Convert the part of the entries that opens with the line containing "You are a computer-use agent. The" and closes with the line containing "point(837,103)" into a JSON list of strings, one string per line, skipping blank lines. Leave the pictures out.

>> begin

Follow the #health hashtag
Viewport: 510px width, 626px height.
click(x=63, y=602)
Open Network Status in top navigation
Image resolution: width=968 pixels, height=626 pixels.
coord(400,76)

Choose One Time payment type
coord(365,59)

>> end
>> begin

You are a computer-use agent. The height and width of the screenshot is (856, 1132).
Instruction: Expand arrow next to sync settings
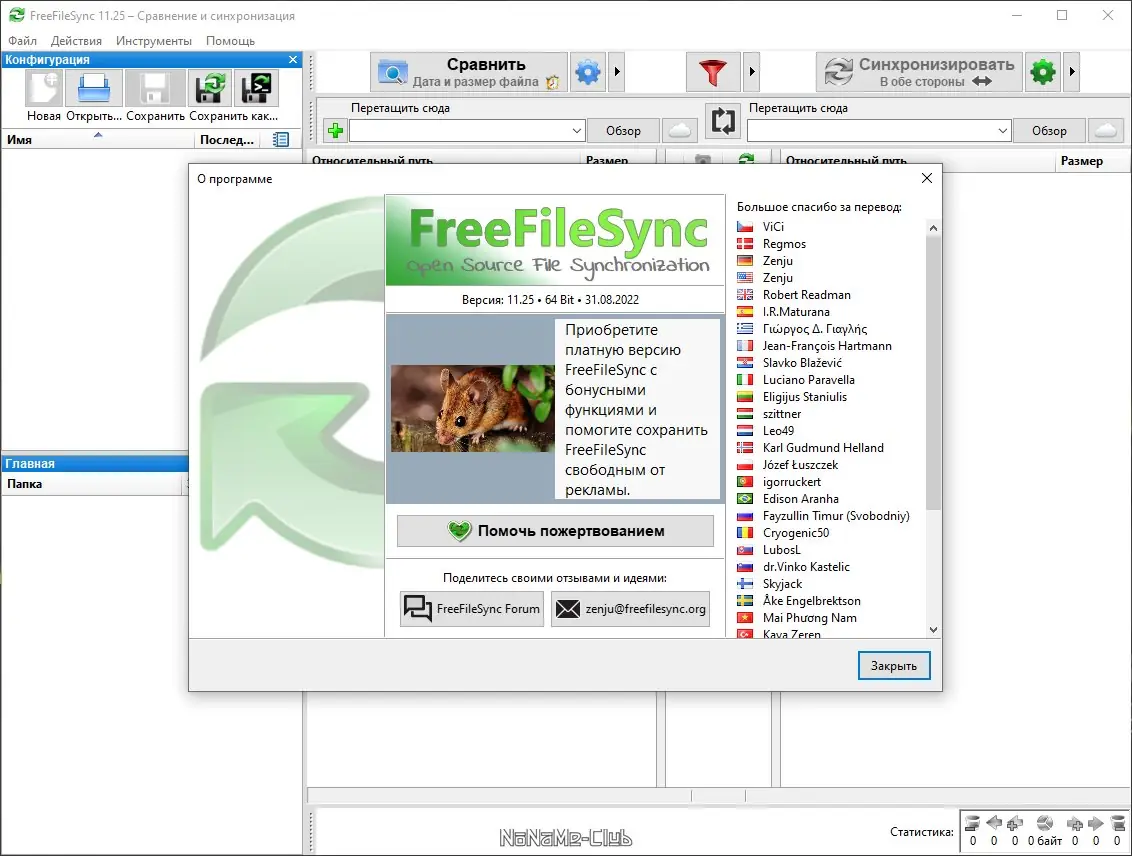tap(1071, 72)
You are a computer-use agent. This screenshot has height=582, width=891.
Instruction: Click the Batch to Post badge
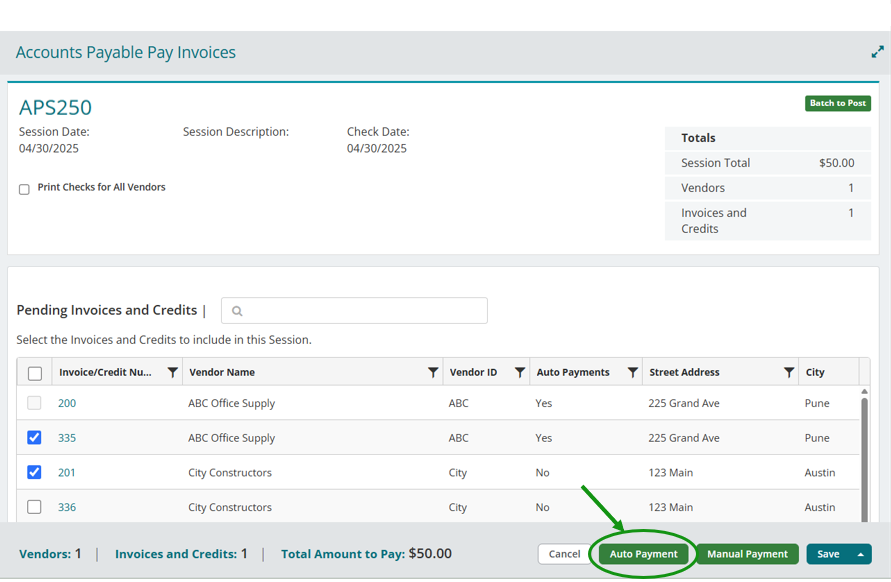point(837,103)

>> end

## The reply
[
  "You are a computer-use agent. The height and width of the screenshot is (856, 1132).",
  "Instruction: Expand arrow next to sync settings",
  "tap(1071, 72)",
  "You are a computer-use agent. This screenshot has height=582, width=891.",
  "Instruction: Click the Batch to Post badge",
  "point(837,103)"
]